Ma Ville à moi n’est plus ! Bonne Ville d’antan
Elevant aux cieux ses clochers de dentelle,
Sous de vieux marronniers abritant sa Chapelle
Et qui se consuma sous les feux de Satan
Achevant des brasiers jusqu’en sa Citadelle.
Ma chère Ville est morte ! Par toute la Cité
Ce ne fut plus qu’amas de ruines désolantes
Où la Mort se lovait sur des cendres brûlantes,
Immolant trop de corps en sa férocité
Près des temples sacrés et des tours chancelantes.
Ville de mon Enfance où, presque en même temps
Les âmes s’envolaient, fuyant à tire d’ailes
L’hiver et les autans comme les hirondelles
Qui craignent la tempête et suivent le Printemps
Aux paisibles séjours, actives et fidèles.

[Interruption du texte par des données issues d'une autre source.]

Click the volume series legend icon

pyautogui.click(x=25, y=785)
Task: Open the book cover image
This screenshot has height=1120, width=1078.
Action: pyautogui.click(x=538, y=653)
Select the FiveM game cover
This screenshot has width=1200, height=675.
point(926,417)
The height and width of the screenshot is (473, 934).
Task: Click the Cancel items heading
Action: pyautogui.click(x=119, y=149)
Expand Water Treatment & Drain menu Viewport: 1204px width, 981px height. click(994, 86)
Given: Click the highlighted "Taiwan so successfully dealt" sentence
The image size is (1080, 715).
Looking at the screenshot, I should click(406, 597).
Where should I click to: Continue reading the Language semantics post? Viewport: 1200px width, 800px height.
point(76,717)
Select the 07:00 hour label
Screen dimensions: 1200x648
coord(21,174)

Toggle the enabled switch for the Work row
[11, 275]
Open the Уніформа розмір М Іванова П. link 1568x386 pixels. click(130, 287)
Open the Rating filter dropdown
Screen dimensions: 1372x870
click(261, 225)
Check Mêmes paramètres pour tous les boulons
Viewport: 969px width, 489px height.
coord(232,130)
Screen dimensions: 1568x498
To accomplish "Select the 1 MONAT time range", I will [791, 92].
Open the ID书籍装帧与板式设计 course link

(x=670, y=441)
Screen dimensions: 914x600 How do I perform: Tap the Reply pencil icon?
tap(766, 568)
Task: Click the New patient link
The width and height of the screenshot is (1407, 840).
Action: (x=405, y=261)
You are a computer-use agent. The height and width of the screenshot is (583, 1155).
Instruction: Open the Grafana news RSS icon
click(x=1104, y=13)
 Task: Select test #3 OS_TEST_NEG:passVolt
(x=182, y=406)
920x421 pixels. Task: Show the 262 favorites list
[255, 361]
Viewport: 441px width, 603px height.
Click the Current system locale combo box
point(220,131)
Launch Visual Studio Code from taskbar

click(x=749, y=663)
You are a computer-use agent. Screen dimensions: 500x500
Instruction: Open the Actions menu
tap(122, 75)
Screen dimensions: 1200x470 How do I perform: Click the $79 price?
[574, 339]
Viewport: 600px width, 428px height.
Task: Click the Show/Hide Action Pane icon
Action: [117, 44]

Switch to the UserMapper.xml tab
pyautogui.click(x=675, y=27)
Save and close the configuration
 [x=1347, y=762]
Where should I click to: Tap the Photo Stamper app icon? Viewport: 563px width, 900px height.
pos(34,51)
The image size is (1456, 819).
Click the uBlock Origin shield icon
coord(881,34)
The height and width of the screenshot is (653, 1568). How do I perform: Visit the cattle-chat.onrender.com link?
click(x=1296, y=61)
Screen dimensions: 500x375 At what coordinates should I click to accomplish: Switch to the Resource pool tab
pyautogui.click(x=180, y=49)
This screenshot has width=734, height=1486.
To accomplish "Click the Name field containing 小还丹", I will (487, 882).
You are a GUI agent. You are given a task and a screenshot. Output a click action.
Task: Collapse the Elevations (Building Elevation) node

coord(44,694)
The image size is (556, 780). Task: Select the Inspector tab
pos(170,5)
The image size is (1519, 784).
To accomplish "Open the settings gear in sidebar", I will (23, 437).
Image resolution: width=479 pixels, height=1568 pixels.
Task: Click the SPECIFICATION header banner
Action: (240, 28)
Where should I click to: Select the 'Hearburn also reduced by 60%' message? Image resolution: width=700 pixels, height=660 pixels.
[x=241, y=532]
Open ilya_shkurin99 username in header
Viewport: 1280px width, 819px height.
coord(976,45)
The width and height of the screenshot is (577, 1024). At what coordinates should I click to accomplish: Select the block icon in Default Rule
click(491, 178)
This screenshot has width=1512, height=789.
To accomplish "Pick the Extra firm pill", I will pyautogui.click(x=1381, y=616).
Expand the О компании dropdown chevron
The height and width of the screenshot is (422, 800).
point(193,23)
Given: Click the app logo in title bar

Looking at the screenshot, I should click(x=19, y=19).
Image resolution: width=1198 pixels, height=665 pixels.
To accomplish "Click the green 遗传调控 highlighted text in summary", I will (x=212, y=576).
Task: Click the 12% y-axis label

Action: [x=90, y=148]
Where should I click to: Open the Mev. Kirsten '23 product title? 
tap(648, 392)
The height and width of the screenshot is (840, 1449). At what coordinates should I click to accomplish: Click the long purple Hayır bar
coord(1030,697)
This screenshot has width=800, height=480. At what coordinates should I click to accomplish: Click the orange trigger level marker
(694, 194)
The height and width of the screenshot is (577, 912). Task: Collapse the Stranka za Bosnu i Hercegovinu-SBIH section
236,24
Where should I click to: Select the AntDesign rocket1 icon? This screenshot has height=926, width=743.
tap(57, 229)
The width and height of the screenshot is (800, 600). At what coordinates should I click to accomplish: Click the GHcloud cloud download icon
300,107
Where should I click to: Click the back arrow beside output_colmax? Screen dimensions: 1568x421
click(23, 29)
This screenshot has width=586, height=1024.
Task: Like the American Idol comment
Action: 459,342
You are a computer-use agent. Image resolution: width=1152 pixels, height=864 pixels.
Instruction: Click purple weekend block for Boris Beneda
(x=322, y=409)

Ma Ville a disparu ! Ville du Souvenir…
Venelles en lacets… gros pavés de grès rose…
Sur un quai le pêcheur taciturne et morose…
Et sur la Place enfin, tourné vers l’Avenir
Dressé dans sa vaillance et fuyant la nécrose,
Dans ma Ville perdue, un fier Jean Bart d’airain
Sous les cieux embrasés plonge son cimeterre ;
Sur le pavé cendreux, en fleurs, un fumeterre
Tandis que sur des morts s’écroule un souterrain,
Sinistre sépulture entrouvrant son cratère.
Ilot de ma jeunesse où vogue un souvenir
Et rôdent cent regrets, bien étrange Carthage
Que des corbeaux géants déchiraient sans partage,
Où jamais plus hélas je n’allais revenir
Regrettant du passé le sublime héritage !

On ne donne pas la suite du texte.